Justin Brady loves putting his hand to aging timber and turning it into a solid piece of beautiful furniture that will endure for ages.

 The only problem for the talented young craftsman, who sells his furniture on Saturday mornings in a new shop beside the Readyville Mill, is he adores the beauty of wood so much that he hates to mar its natural loveliness. 

 “I like to keep wood just as it is. I’ve got a huge walnut board sitting in my shop just too beautiful to cut,” confesses Brady, 23, who was born in Shelbyville and grew up in Bell Buckle, Tenn., where he graduated from Webb School in 2007.

 Most weekdays he can be found working in the former Nature Zone Potpourri Shop, a big metal warehouse that he has converted into his Walnut Wood Works shop in Bell Buckle. Here he transforms hunks of raw wood into various one-of-a-kind pieces of furniture. They range from coffee tables, sofa tables and dining tables to wine racks, carts and small products like cutting boards and iPad speakers (acoustic amplifiers).

 “Primarily I work with walnut. I like it best and consider it the most beautiful wood. The grain in it is just incredible. There are so many different patterns in the grain that are nice to work with,” said the graduate of the University of South Carolina, who holds degrees in chemistry and biology.

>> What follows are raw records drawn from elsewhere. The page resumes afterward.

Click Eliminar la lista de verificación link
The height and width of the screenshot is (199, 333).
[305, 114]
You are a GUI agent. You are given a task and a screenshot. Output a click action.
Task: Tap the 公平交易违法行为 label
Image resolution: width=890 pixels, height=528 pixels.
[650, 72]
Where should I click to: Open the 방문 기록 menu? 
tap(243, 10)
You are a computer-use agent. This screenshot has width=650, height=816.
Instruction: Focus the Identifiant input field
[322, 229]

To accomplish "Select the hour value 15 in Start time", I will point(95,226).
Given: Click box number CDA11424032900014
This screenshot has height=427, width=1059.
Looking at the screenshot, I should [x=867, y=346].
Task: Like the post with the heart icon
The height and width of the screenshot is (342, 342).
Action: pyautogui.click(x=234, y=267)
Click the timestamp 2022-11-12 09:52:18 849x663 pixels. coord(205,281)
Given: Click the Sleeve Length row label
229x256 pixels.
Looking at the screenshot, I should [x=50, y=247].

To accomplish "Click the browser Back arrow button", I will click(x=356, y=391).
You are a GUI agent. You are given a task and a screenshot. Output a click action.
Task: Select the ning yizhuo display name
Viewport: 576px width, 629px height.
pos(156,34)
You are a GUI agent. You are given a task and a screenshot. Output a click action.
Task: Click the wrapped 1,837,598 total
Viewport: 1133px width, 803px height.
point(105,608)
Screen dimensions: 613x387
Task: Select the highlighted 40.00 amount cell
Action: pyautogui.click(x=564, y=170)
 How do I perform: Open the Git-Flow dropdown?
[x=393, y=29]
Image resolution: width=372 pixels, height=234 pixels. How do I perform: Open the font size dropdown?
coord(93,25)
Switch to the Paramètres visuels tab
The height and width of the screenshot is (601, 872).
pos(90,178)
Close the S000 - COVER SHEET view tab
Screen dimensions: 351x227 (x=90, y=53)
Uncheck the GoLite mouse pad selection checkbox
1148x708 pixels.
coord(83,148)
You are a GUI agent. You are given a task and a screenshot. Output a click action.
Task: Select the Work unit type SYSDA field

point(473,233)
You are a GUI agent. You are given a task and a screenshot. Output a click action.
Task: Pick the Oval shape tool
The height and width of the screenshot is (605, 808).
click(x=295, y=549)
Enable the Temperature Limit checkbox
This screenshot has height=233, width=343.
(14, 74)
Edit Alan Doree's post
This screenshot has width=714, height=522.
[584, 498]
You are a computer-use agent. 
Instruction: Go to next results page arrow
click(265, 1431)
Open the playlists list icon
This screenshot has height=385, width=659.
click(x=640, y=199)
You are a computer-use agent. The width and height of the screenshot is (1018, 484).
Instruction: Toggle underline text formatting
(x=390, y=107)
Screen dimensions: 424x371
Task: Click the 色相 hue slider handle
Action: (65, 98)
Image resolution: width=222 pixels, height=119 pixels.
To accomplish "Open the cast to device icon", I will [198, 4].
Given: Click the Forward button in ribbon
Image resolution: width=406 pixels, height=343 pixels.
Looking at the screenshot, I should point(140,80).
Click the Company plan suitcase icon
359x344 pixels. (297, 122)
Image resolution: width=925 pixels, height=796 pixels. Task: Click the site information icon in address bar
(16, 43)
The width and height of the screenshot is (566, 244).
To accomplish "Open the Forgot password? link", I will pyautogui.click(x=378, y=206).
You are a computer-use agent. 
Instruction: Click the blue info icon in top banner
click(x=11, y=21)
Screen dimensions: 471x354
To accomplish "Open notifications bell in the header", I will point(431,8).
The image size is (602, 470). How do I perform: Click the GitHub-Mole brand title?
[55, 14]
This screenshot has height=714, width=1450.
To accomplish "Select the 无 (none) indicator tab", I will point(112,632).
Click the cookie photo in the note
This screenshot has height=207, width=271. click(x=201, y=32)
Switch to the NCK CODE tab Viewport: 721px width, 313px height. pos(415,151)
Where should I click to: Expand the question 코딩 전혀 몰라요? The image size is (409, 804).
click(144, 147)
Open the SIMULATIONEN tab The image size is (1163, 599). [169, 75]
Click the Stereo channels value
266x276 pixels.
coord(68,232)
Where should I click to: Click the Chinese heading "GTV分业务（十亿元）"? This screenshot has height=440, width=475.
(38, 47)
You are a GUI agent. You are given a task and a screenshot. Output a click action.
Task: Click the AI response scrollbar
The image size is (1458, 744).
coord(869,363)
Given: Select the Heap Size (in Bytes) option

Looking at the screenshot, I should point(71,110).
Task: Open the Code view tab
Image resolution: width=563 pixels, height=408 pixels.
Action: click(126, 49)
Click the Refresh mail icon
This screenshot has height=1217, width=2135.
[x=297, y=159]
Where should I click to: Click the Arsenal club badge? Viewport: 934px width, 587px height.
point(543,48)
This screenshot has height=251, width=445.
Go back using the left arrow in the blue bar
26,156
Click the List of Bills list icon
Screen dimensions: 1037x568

 “I also work with cherry, oak, rainbow poplar and hackberry. It really comes down to what I can get. I cut my own wood. I have a band saw so I get wood from my farm or friends’ farms.

 “I put ads in the paper to get trees that have fallen in yards. I just scrounge it from wherever I can. I only use deadfall lumber. I don’t like to use live trees. They’re beautiful the way they are,” said Brady, who estimates 95 percent of his wood comes out of Bedford County.

 The craftsman, who opened his shop in June, is a licensed pilot and loves old trucks and motorcycles. These days he drives a Jeep as well as 1975 Honda CB400F, which is currently in a state of disrepair.

 His natural instinct to work in wood was passed along by his father, Tomm Brady, who pretty much single-handedly restored the Readyville Mill and turned it into a Saturday morning pancake eatery and tourist spot on the Cannon and Rutherford county line.

 “My dad is really handy. I’ve always been making projects of one or another with my dad, and I always enjoyed working with my hands,” said Brady, who taught organic chemistry for a year at the University of South Carolina.

 “I thought about medical school and decided to go a different route,” he says. “So I came back to Bell Buckle to start doing this. My dad had traded an 1947 International tractor for some woodworking equipment from a cabinet shop going out of business.

 “On my Christmas breaks, I would come home and started playing with it. We started building some furniture, and everybody who saw it was blown away with it. I decided to come back here and have since been working 14 hours a day.”

 As for the process, Brady says once he gets the wood to his shop, he cuts it into slabs and then allows it to dry from three months to three years in a warehouse.

 His next step is simply to lay the wood on the floor and study it.

 For example, he says, “This piece of spalted hackberry has a beautiful curve. You just see what you want to do with it, maybe make a coffee table. Once I know what I want to do with it, from there it’s just the building process.

 “I do a lot of looking and a lot of time is spent sanding, making it perfect. I don’t want anything coming out of my shop that isn’t right.”

 With his business in the early stages, most of his customers come by word of mouth. He plans hit craft shows in the spring and hopes to get some of his furniture into galleries in Asheville, N.C.

 While he continues to put his hand to wood, Brady realizes he seems to be going against the grain compared to his peers.

 “Everyone I went to school with doesn’t understand how to do things with their hands anymore. They just call somebody to fix it. I love what I’m doing: just working with my hands.”